**WHAT NEEDS TO BE DONE**
Give back exactly the lines from the one that includes "Task: Open the" to the last line below, both included, and no further lines.
───── DATA SECTION ─────
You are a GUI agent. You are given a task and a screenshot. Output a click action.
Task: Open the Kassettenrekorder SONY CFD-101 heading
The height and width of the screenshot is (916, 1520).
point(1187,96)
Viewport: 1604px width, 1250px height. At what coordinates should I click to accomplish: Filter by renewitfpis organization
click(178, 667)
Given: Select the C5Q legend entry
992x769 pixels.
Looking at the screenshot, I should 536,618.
─────
**FINISHED EXERCISE**
Task: Open the Kassettenrekorder SONY CFD-101 heading
The height and width of the screenshot is (916, 1520).
point(1187,96)
Viewport: 1604px width, 1250px height. At what coordinates should I click to accomplish: Filter by renewitfpis organization
click(178, 667)
Given: Select the C5Q legend entry
992x769 pixels.
Looking at the screenshot, I should 536,618.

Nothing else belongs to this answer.